In ASP.NET Core, we can use a library like MediatR, which allows us to write our logic for processing inputs and providing outputs in separate handlers. Learn more in documentation.

As with repositories, it is out of the scope of this workshop, but it's good to be aware of these patterns. They are used a lot within ASP.NET Core community.

Controllers

It is finally a time to start implementing our controllers and action methods on them. We'll start with a simpler controller first, UsersController.

Users controller

[ApiController]
[Route("/api/users")]
public class UsersController : Controller
{
    private readonly TimeTrackerDbContext _dbContext;
    private readonly ILogger<UsersController> _logger;

    public UsersController(TimeTrackerDbContext dbContext, ILogger<UsersController> logger)
    {
        _dbContext = dbContext;
        _logger = logger;
    }
}

UsersController inherits from base Controller class which provides some useful functionality. It's also marked with [ApiController] attribute which enables API conventions to kick in, like better handling of action method parameters (model binding). One of the things that [ApiController] attribute brings is automatic validation of input which works just fine with our FluentValidation-based code. It will trigger error 400 in case of validation rules reporting errors.

[Route("/api/users")] defines the default route (URL) for the controller action methods. This allows us to define relative routes on action methods.

We are using constructor dependency injection in the code above, to get an instance of DbContext class and logger. We save both to instance fields to be used later.

Now to adding our action methods. First one will be for retrieving a single User by id:

[HttpGet("{id}")]
public async Task<ActionResult<UserModel>> GetById(long id)
{
    _logger.LogDebug($"Getting a user with id {id}");

    var user = await _dbContext.Users.FindAsync(id);

    if (user == null)
    {
        return NotFound();
    }

    return UserModel.FromUser(user);
}

This is an HTTP GET method and it's full URL is /api/users/{id}.

The method is async, which is a good practice, especially when doing database access code. DbContext has async methods for all operations. The return type of the method is ActionResult<UserModel>. This type allows us to return not just an instance of the UserModel class but also some HTTP status codes, like 404 when we cannot find the User in database.

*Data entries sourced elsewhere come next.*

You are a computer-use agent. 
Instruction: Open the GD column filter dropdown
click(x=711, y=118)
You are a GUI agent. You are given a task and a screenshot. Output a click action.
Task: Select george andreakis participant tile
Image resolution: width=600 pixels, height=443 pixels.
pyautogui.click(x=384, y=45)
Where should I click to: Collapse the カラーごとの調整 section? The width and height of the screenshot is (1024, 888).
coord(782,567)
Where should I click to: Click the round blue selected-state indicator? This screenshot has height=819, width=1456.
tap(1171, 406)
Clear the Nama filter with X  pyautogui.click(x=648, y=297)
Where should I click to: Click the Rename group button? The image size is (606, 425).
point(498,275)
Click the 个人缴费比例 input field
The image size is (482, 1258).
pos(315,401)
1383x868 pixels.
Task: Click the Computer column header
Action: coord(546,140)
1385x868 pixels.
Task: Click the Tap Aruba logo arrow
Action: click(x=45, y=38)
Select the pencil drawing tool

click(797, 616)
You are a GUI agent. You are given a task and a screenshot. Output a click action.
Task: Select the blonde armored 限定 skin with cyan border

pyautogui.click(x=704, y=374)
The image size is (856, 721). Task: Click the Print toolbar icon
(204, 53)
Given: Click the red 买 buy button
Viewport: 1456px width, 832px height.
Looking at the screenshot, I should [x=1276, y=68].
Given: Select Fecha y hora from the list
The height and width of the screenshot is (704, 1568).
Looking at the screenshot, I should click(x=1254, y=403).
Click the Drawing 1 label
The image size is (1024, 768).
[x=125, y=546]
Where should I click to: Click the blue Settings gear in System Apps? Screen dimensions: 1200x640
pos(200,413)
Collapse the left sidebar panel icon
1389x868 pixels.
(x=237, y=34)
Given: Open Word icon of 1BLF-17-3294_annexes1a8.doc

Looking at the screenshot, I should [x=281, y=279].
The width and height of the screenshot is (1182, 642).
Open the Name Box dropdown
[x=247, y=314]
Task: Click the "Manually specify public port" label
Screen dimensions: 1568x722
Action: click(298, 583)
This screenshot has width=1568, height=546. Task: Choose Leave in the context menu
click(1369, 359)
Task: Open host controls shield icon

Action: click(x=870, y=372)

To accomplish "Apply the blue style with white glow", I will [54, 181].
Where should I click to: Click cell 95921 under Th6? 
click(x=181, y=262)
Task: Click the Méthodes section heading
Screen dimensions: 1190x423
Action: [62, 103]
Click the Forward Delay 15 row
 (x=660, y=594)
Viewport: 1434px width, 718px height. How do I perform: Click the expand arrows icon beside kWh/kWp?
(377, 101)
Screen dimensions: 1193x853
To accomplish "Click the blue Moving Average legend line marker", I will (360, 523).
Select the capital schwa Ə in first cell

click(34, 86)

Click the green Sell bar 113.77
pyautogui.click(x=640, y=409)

We first do debug logging, which is another good practice.

After that, we are calling FindAsync method on DbContext's Users property. If it returns null, it means that the user is not found, so we return HTTP status code 404.

If user is found, we convert it to UserModel view model and return back to caller. By default, the caller will get JSON formatted response, but other formats can be registered with ASP.NET Core and provided by content negotiation feature, without us worrying about how to properly format the response.

Next action method will be for retrieving a page of users from the database:

[HttpGet]
public async Task<ActionResult<PagedList<UserModel>>> GetPage(int page = 1, int size = 5)
{
    _logger.LogDebug($"Getting a page {page} of users with page size {size}");

    var users = await _dbContext.Users
        .Skip((page - 1) * size)
        .Take(size)
        .ToListAsync();

    return new PagedList<UserModel>
    {
        Items = users.Select(UserModel.FromUser),
        Page = page,
        PageSize = size,
        TotalCount = await _dbContext.Users.CountAsync()
    };
}

It is also an HTTP GET method and it will use default URL defined on controller - /api/users.

The method accepts page and size parameters, but provides defaults for them, in case they are not provided in request query string. When they are provided, the URL looks like this: /api/users?page=1&size=10.

page and size are used when loading the users from DbContext by skipping previous pages and taking page size of items, and also to set the properties of PagedList<UserModel> instance.

Notice also that we map the returned users into UserModel by using FromUser method in LINQ's Select.

Next method is for deleting a single User by id value:

[HttpDelete("{id}")]
public async Task<IActionResult> Delete(long id)
{
    _logger.LogDebug($"Deleting user with id {id}");

    var user = await _dbContext.Users.FindAsync(id);

    if (user == null)
    {
        return NotFound();
    }

    _dbContext.Users.Remove(user);
    await _dbContext.SaveChangesAsync();

    return Ok();
}

This time we are using HTTP DELETE method and URL will be /api/users/{id}.

The method accepts id as a parameter, checks for user existence in db and returns 404 if user is not found. The return type of the method is IActionResult this time, since we don't need to return view model, only status codes.

After removing user from DbContext, we need to apply the changes to database using SaveChangesAsync call. This call will be used for create and update methods too.

If deleting is successful, an HTTP status code 200 is returned, using method Ok.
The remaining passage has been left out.